:: Task to complete ::
Omit the pictures and copy the entries exactly.
··· Dataset excerpts ···
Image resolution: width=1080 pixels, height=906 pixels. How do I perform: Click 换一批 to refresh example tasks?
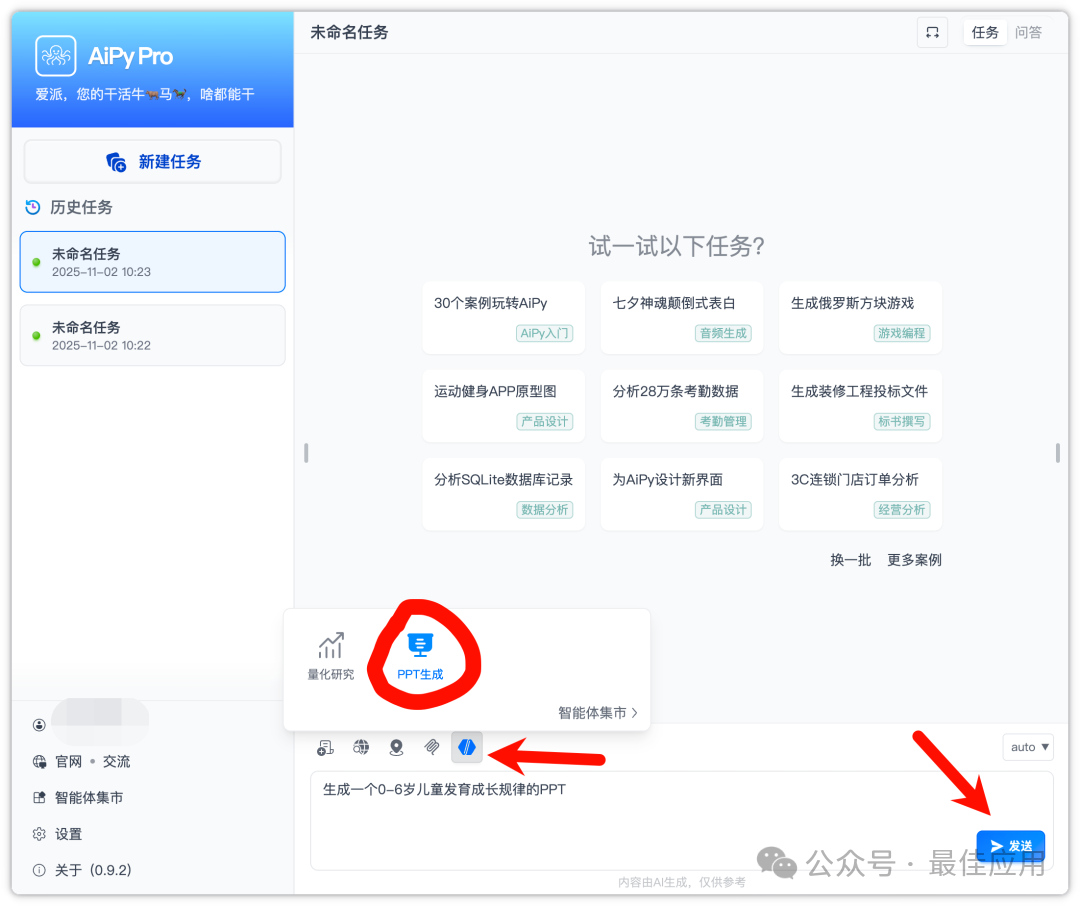(x=850, y=559)
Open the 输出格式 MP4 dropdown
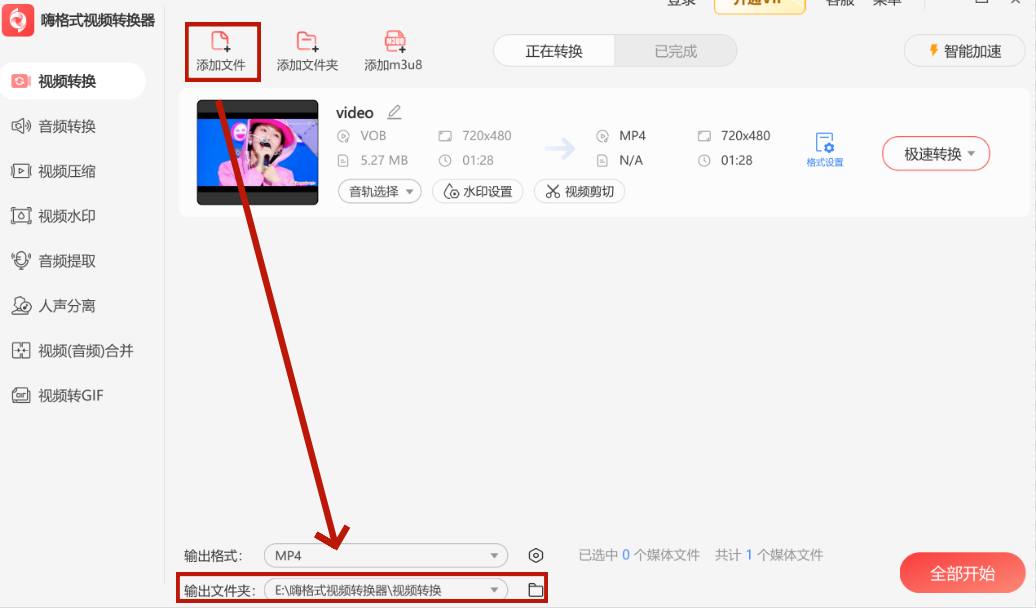Image resolution: width=1036 pixels, height=608 pixels. (x=385, y=555)
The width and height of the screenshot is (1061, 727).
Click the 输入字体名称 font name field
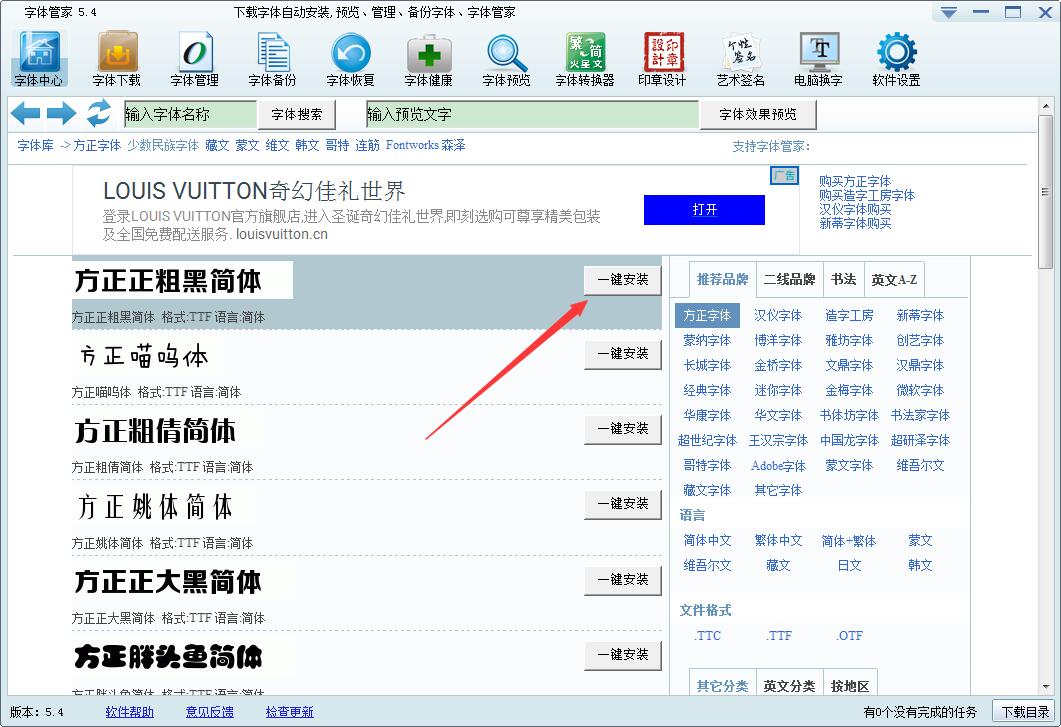(190, 115)
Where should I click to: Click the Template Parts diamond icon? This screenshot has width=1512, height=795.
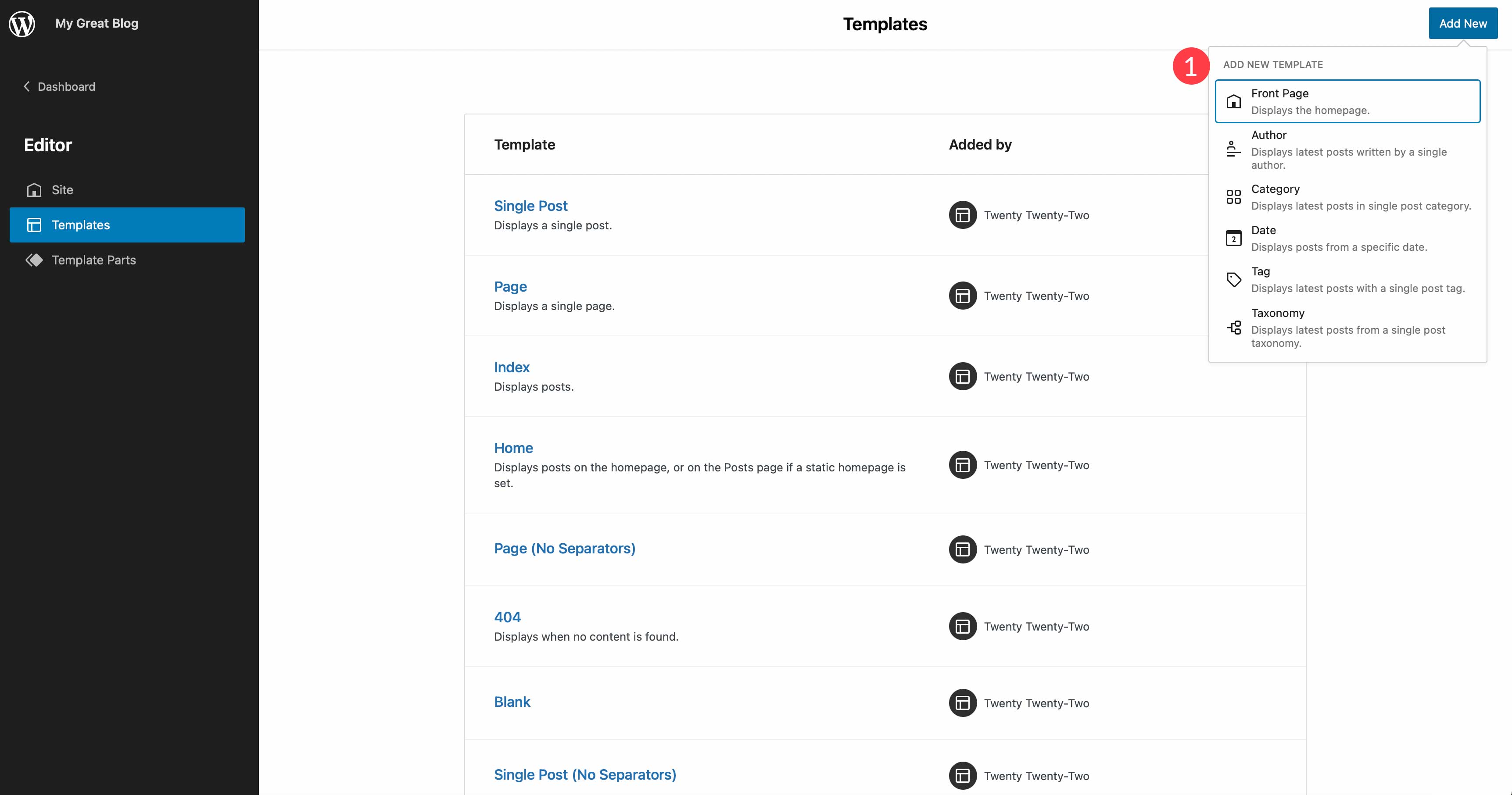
···
:: Result for this exercise ::
Image resolution: width=1080 pixels, height=906 pixels. How do I perform: Click 换一批 to refresh example tasks?
(x=850, y=559)
Open the 输出格式 MP4 dropdown
Image resolution: width=1036 pixels, height=608 pixels. (x=385, y=555)
The width and height of the screenshot is (1061, 727).
Click the 输入字体名称 font name field
(190, 115)
Where should I click to: Click the Template Parts diamond icon? This screenshot has width=1512, height=795.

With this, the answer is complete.